:: PROVIDED INFORMATION ::
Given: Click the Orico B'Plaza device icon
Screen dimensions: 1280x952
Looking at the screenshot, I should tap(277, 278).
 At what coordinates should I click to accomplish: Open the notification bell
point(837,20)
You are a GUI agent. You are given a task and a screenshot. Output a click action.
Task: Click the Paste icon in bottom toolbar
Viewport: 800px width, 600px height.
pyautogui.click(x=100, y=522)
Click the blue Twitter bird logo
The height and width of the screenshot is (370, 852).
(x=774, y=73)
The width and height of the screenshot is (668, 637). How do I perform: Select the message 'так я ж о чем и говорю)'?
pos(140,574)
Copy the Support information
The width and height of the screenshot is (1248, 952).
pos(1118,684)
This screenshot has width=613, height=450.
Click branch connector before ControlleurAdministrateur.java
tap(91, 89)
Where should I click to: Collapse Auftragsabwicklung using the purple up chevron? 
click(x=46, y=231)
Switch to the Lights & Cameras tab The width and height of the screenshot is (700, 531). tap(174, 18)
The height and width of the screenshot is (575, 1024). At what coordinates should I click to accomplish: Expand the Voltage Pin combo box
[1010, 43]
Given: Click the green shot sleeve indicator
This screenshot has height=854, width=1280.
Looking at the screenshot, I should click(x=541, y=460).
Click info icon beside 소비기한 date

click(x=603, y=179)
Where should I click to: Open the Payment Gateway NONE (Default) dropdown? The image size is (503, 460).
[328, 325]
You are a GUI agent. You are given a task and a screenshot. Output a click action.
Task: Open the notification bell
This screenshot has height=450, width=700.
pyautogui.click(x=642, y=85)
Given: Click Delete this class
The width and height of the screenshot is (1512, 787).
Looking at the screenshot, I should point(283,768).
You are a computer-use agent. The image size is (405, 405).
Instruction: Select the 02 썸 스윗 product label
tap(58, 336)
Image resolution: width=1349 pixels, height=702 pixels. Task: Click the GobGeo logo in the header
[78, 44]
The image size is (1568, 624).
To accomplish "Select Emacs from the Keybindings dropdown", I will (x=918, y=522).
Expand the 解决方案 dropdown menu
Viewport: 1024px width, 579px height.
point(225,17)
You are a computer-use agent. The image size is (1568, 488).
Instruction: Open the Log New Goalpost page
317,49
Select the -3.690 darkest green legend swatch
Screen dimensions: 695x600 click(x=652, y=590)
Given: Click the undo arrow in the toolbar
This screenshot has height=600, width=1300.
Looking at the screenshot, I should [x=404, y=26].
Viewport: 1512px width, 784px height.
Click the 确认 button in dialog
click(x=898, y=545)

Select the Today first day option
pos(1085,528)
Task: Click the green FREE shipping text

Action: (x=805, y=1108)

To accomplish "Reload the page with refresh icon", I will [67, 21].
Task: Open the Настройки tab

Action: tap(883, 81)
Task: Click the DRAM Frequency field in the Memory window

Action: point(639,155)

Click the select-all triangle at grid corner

:: PROBLEM TO SOLVE ::
Repeat the listing above word for word, with no line missing.

:: YOUR SOLUTION ::
Given: Click the Orico B'Plaza device icon
Screen dimensions: 1280x952
Looking at the screenshot, I should tap(277, 278).
 At what coordinates should I click to accomplish: Open the notification bell
point(837,20)
You are a GUI agent. You are given a task and a screenshot. Output a click action.
Task: Click the Paste icon in bottom toolbar
Viewport: 800px width, 600px height.
pyautogui.click(x=100, y=522)
Click the blue Twitter bird logo
The height and width of the screenshot is (370, 852).
(x=774, y=73)
The width and height of the screenshot is (668, 637). How do I perform: Select the message 'так я ж о чем и говорю)'?
pos(140,574)
Copy the Support information
The width and height of the screenshot is (1248, 952).
pos(1118,684)
This screenshot has width=613, height=450.
Click branch connector before ControlleurAdministrateur.java
tap(91, 89)
Where should I click to: Collapse Auftragsabwicklung using the purple up chevron? 
click(x=46, y=231)
Switch to the Lights & Cameras tab The width and height of the screenshot is (700, 531). tap(174, 18)
The height and width of the screenshot is (575, 1024). At what coordinates should I click to accomplish: Expand the Voltage Pin combo box
[1010, 43]
Given: Click the green shot sleeve indicator
This screenshot has height=854, width=1280.
Looking at the screenshot, I should click(x=541, y=460).
Click info icon beside 소비기한 date

click(x=603, y=179)
Where should I click to: Open the Payment Gateway NONE (Default) dropdown? The image size is (503, 460).
[328, 325]
You are a GUI agent. You are given a task and a screenshot. Output a click action.
Task: Open the notification bell
This screenshot has height=450, width=700.
pyautogui.click(x=642, y=85)
Given: Click Delete this class
The width and height of the screenshot is (1512, 787).
Looking at the screenshot, I should point(283,768).
You are a computer-use agent. The image size is (405, 405).
Instruction: Select the 02 썸 스윗 product label
tap(58, 336)
Image resolution: width=1349 pixels, height=702 pixels. Task: Click the GobGeo logo in the header
[78, 44]
The image size is (1568, 624).
To accomplish "Select Emacs from the Keybindings dropdown", I will (x=918, y=522).
Expand the 解决方案 dropdown menu
Viewport: 1024px width, 579px height.
point(225,17)
You are a computer-use agent. The image size is (1568, 488).
Instruction: Open the Log New Goalpost page
317,49
Select the -3.690 darkest green legend swatch
Screen dimensions: 695x600 click(x=652, y=590)
Given: Click the undo arrow in the toolbar
This screenshot has height=600, width=1300.
Looking at the screenshot, I should [x=404, y=26].
Viewport: 1512px width, 784px height.
Click the 确认 button in dialog
click(x=898, y=545)

Select the Today first day option
pos(1085,528)
Task: Click the green FREE shipping text

Action: (x=805, y=1108)

To accomplish "Reload the page with refresh icon", I will [67, 21].
Task: Open the Настройки tab

Action: tap(883, 81)
Task: Click the DRAM Frequency field in the Memory window

Action: point(639,155)

Click the select-all triangle at grid corner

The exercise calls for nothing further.